[PASSAGE TO READ]:
┄┄┄┄┄┄┄┄┄┄┄┄┄┄┄┄┄┄┄┄

Other methods of minimising the need for redundant review across matters include creating a “junk bank” to avoid paying review teams to repeatedly re-review the same objectively non-responsive documents, working with review experts to create custom workflows across multiple databases for clusters of related matters (eg, multi-district litigation or matters with joint defence teams), and reusing coding on commonly requested documents requested (eg, corporate board minutes or regulatory documents).

Partnering with specialised experts and technology-forward review teams to create more efficient and effective review workflows

As data volumes become larger and more complex, legal teams are pushing to move past the “one size fits all” approach to document review. Asking document reviewers to review and tag each document in their assigned batch across a myriad of categories (eg, responsiveness, privilege, confidentiality, protected personal information, trade secret, issue codes or hot documents) is neither effective nor efficient given today’s modern data volumes.

Forward-thinking legal teams are partnering with specialised experts to optimise review by segregating review tasks into distinct workflows for better, faster outcomes.

Linguistic experts can create or optimise keywords and search terms at the outset of a matter to defensibly reduce review datasets by hundreds of thousands to millions of documents. Linguists and information retrieval experts can use linguistic modelling to craft and execute sophisticated search queries that identify matter issues and key documents faster and more accurately than a linear review team approach. This speeds up document review overall, as reviewers have fewer categories to assess for each document, leading to a faster, more accurate review.

┄┄┄┄┄┄┄┄┄┄┄┄┄┄┄┄┄┄┄┄

[DATASET EXCERPT]:

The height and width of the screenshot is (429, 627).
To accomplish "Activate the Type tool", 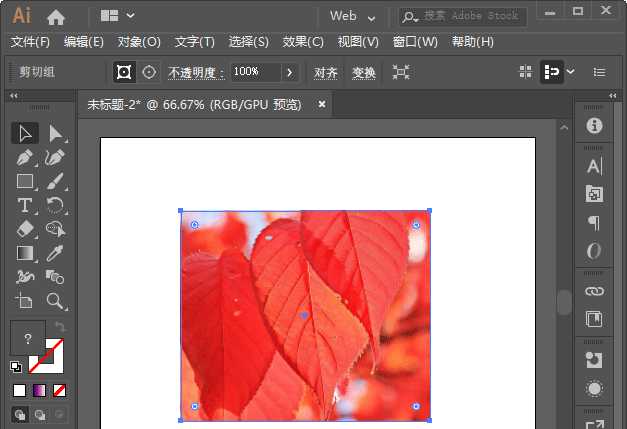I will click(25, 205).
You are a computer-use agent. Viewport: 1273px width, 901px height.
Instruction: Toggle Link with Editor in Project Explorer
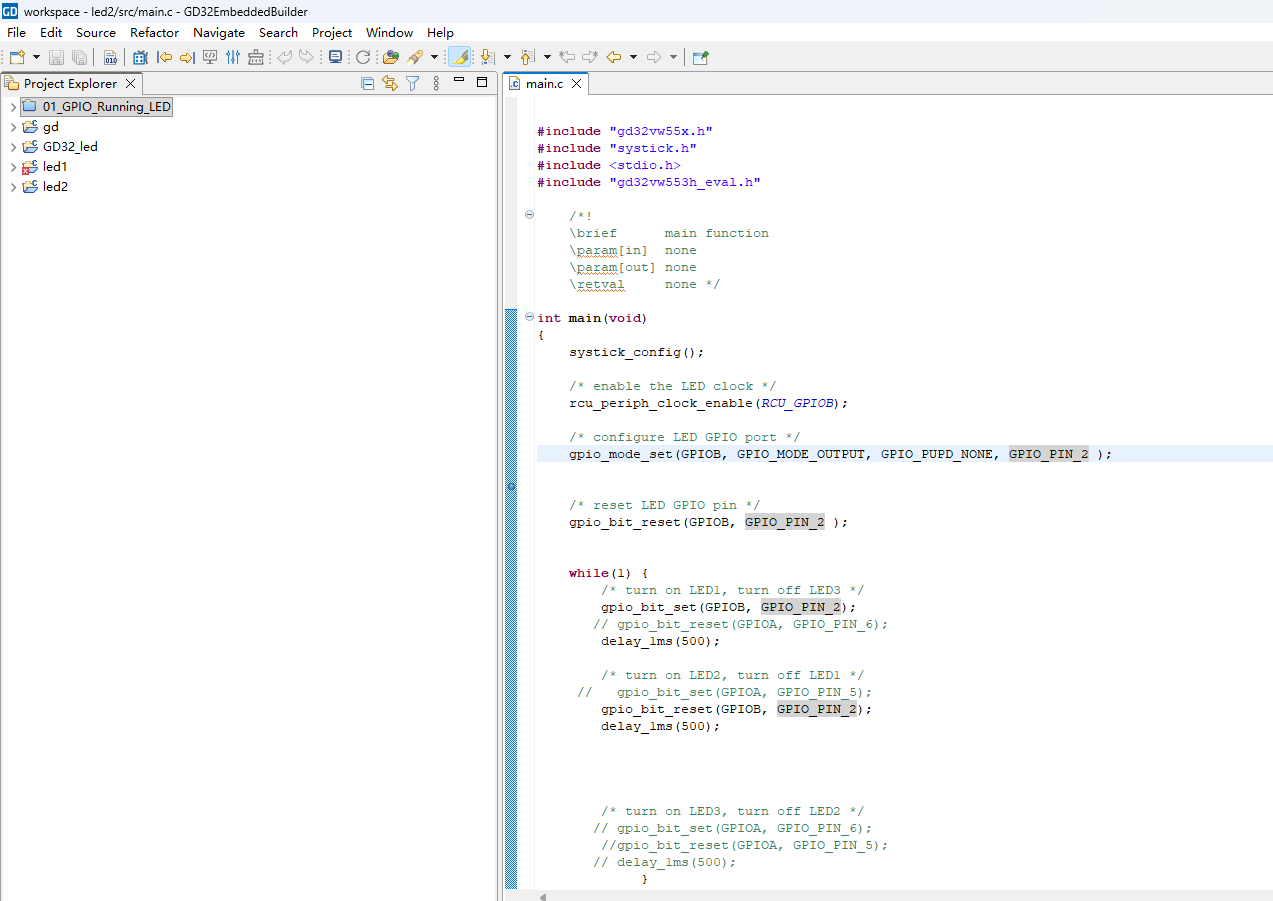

┄┄┄┄┄┄┄┄┄┄┄┄┄┄┄┄┄┄┄┄

[ACTIVITIES]:
**A.** In the passage on document review, what can linguistic experts create or optimize at the outset of a matter?
**B.** Extend the passage on document review by continuing it past its final sentence.

[EXERCISE ANSWERS]:
**A.** Keywords and search terms.

**B.**
AI and advanced analytic experts can defensibly and significantly reduce the amount of data that needs linear, eyes-on review by using the appropriate technology for the given review goals and matter data. They can also help explain the necessity and defensibility of AI and analytic workflows to clients, opposing counsel, judges, and government agencies.

Experienced review strategy consultants understand when and how to bring in specialised experts, manage and motivate review teams, and create an optimised review plan that ties all disparate workflows together cohesively for final production.

Technology-forward document review teams are trained to review with data reduction and efficiency in mind. These teams can identify workflows and data that are slowing review times or creating review challenges before they have more lasting downstream effects on review progress. Using document review teams who have this training reduces the cost, risk, and time of document review overall.


As this overview outlines, innovation and evolution are necessary to address the challenges of economic volatility and emerging data sources. The legal industry is best positioned to innovate and evolve through the powerful combination of AI technology and specialised expertise (such as linguists and information retrieval specialists), which can manage the growing volumes and complexity of data efficiently, effectively, and defensibly. With cost and risk reduction in mind, more specifically legal teams and eDiscovery providers must:

– focus their innovation on methods to improve the data management and review process;

– leverage AI to effectively identify the information legal teams need, as well as to reduce the amount of “eyes on” costly and time-consuming review required for larger data volumes;

– push more of the data culling and classification upstream into the enterprise and find ways to leverage AI in that process, to reduce data volumes hosted with third-party eDiscovery providers – this will reduce costs and mitigate risks created by corporate data being dispersed across multiple providers.; and

– take a holistic approach towards managing the enterprise data lifecycle (ie, use native tools in enterprise systems such as M365 and Google Workspace to reduce downstream costs).